Wer unbefugt den Inhalt geheimer Akten, Verhandlungen oder Untersuchungen veröffentlicht, soll nach dem Willen des Nationalrats künftig nur dann mit einer Strafe rechnen müssen, wenn es ein zwingendes Geheimhaltungsinteresse gibt.
Nach geltendem Recht ist die Veröffentlichung amtlicher Geheimnisse grundsätzlich unter Strafe zu stellen. Der Richter kann nur dann von der Strafe absehen, wenn das Geheimnis "von geringer Bedeutung" ist.
Mit der Änderung würde das Gesetz der Rechtsprechung des Europäischen Gerichtshofes für Menschenrechte (EGMR) angepasst. Neu wäre dadurch eine gerichtliche Abwägung zwischen dem Geheimhaltungsinteresse und dem Veröffentlichungsinteresse gesetzlich vorgeschrieben.
Der Verrat militärischer Geheimnisse oder von Staatsgeheimnissen bliebe nach wie vor strafbar.
Keine ersatzlose Streichung
Die Rechtskommission hat die Gesetzesänderung aufgrund einer parlamentarischen Initiative von alt Nationalrat Josef Lang (AL/ZG) ausgearbeitet. Dieser hatte allerdings die ersatzlose Streichung des Straftatbestandes gefordert, der die Medien- und Meinungsäusserungsfreiheit seiner Ansicht nach zu stark einschränkt.
In der Vernehmlassung wurde jedoch in vielen Stellungnahmen darauf hingewiesen, dass der Artikel eine wichtige Grundlage für den Schutz des Meinungsbildungsprozesses der Behörden bilde.
Die von der Kommission vorgelegte Variante sei ausgewogen, befand am Mittwoch auch die Mehrheit des Nationalrats.
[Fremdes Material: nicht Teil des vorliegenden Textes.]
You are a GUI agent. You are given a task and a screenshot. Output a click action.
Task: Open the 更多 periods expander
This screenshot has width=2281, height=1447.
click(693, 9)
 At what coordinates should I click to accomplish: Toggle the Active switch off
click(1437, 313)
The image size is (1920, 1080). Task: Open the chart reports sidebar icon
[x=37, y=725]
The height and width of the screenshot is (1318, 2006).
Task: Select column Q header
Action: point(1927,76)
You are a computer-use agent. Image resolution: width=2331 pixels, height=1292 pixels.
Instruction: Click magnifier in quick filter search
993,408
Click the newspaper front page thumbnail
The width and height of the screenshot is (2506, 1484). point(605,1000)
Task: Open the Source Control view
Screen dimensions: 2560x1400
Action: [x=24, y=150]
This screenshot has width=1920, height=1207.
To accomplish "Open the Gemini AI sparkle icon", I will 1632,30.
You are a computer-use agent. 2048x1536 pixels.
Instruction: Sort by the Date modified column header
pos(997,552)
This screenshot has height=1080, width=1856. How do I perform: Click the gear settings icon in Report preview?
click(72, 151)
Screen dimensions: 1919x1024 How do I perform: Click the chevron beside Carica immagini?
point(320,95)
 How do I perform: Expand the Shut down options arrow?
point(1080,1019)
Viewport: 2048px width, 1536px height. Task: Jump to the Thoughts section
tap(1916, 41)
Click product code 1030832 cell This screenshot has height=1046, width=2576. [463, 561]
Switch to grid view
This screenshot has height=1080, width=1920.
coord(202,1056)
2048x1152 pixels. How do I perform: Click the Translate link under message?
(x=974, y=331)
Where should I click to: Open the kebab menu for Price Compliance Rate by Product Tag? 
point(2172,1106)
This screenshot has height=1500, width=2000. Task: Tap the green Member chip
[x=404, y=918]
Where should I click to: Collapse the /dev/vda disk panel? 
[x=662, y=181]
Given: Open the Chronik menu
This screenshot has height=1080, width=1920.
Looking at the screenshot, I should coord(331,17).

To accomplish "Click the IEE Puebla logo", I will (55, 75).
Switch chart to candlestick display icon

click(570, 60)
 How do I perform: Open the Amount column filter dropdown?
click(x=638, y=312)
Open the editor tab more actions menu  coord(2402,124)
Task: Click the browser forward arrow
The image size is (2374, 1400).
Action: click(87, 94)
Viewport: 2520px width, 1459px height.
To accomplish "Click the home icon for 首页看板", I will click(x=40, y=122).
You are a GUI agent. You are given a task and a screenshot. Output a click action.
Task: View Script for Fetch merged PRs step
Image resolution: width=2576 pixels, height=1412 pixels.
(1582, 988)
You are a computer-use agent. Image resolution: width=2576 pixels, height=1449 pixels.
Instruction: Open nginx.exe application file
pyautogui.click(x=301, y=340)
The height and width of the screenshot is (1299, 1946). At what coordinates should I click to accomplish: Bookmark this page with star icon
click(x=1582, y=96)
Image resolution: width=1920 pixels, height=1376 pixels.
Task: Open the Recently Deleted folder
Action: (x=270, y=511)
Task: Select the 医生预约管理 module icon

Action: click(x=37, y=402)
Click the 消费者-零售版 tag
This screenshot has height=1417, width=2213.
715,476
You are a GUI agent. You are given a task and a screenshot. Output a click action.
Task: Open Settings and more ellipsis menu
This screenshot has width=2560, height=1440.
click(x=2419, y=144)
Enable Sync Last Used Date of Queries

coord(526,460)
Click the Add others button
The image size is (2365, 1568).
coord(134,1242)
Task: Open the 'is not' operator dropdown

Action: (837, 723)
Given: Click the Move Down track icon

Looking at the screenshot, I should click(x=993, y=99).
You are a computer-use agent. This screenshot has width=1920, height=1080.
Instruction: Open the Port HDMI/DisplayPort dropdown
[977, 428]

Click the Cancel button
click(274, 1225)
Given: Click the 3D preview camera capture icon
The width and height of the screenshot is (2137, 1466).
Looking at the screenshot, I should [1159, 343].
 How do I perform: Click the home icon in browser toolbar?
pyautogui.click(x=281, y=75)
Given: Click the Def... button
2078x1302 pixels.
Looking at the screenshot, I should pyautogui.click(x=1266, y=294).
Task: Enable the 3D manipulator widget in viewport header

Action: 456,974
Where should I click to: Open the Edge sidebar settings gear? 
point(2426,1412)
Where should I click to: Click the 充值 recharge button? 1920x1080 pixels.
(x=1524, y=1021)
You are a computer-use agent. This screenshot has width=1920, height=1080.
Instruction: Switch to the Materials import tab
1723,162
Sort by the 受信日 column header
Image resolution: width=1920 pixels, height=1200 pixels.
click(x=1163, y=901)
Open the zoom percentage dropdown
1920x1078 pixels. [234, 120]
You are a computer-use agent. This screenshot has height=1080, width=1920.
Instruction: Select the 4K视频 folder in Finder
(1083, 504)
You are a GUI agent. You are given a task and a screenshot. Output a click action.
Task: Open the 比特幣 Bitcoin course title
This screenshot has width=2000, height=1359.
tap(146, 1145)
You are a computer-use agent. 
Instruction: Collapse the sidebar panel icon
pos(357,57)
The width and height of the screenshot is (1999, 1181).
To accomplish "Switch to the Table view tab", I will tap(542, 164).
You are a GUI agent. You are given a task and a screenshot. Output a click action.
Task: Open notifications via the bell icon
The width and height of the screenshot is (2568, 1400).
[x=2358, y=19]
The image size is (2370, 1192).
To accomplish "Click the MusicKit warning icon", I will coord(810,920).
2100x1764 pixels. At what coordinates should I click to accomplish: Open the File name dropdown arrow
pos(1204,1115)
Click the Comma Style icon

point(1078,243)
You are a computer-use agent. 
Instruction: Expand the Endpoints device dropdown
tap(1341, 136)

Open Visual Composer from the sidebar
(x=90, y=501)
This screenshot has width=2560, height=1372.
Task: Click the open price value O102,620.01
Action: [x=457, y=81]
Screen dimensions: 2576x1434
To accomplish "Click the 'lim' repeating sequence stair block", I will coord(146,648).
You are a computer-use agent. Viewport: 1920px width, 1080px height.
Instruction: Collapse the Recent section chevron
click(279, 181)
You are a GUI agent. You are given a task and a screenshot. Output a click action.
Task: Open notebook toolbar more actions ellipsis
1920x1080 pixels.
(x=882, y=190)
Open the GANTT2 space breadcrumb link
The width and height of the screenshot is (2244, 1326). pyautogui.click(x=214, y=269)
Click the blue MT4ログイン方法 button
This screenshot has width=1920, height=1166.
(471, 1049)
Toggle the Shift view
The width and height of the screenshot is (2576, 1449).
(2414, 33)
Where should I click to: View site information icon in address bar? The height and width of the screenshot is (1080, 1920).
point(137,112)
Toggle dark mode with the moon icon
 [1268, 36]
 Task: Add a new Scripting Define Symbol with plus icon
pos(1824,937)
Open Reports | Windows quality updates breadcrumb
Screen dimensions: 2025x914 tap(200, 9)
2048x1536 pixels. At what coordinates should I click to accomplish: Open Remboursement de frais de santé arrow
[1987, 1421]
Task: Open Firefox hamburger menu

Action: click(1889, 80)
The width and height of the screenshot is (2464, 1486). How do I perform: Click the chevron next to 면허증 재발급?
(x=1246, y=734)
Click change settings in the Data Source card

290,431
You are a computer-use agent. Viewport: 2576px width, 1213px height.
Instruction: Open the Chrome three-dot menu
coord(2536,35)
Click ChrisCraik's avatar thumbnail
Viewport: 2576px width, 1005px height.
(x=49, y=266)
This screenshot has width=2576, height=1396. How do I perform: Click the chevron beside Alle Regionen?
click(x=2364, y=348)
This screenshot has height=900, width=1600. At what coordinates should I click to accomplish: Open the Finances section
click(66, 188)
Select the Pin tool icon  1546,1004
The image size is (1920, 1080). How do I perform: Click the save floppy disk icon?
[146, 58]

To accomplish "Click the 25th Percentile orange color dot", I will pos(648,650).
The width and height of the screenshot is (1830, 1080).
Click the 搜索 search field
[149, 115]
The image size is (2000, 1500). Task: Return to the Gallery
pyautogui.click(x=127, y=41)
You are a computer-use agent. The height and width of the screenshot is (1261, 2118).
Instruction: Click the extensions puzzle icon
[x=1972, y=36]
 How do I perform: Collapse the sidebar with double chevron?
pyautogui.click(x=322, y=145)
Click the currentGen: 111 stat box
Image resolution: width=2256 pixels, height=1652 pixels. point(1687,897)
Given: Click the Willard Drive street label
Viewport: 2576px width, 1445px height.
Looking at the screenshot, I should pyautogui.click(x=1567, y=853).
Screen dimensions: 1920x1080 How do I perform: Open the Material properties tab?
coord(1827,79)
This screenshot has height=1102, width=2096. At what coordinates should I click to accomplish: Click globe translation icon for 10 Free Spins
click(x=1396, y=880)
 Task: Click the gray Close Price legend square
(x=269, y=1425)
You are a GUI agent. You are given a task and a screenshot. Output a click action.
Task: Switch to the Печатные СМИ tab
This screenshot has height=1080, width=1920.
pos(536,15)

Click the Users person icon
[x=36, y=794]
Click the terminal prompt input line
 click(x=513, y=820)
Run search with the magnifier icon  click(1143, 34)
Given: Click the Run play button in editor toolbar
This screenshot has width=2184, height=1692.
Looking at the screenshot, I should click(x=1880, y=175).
Eine vollständige Aufhebung des Straftatbestandes hätte nicht mehr Transparenz zur Folge, sondern lediglich mehr reisserische Artikel, sagte etwa Natalie Rickli (SVP/ZH). Es würden voraussichtlich zunehmend Skandale aufgedeckt, die gar keine seien. Der Vorschlag der Kommission, die eine Abwägung vorschreibe, sei deshalb zielführender.
Auch Bundesrätin Simonetta Sommaruga begrüsste diese Variante. Der Bundesrat hatte schon 1996 die Aufhebung des Straftatbestands gefordert. Die Räte lehnten dies jedoch ab.
Nur die SP hätte an sich die vollständige Aufhebung des Straftatbestandes begrüsst. Eine solche schaffe die grösste Transparenz und sei für alle Beteiligten die einfachere Regelung, sagte Laurence Fehlmann Rielle (SP/GE). Auch würde das für Journalisten mehr Sicherheit schaffen. Militärische Geheimnisse seien ja bereits durch andere Bestimmungen geschützt.
Das Geschäft geht nun an den Ständerat.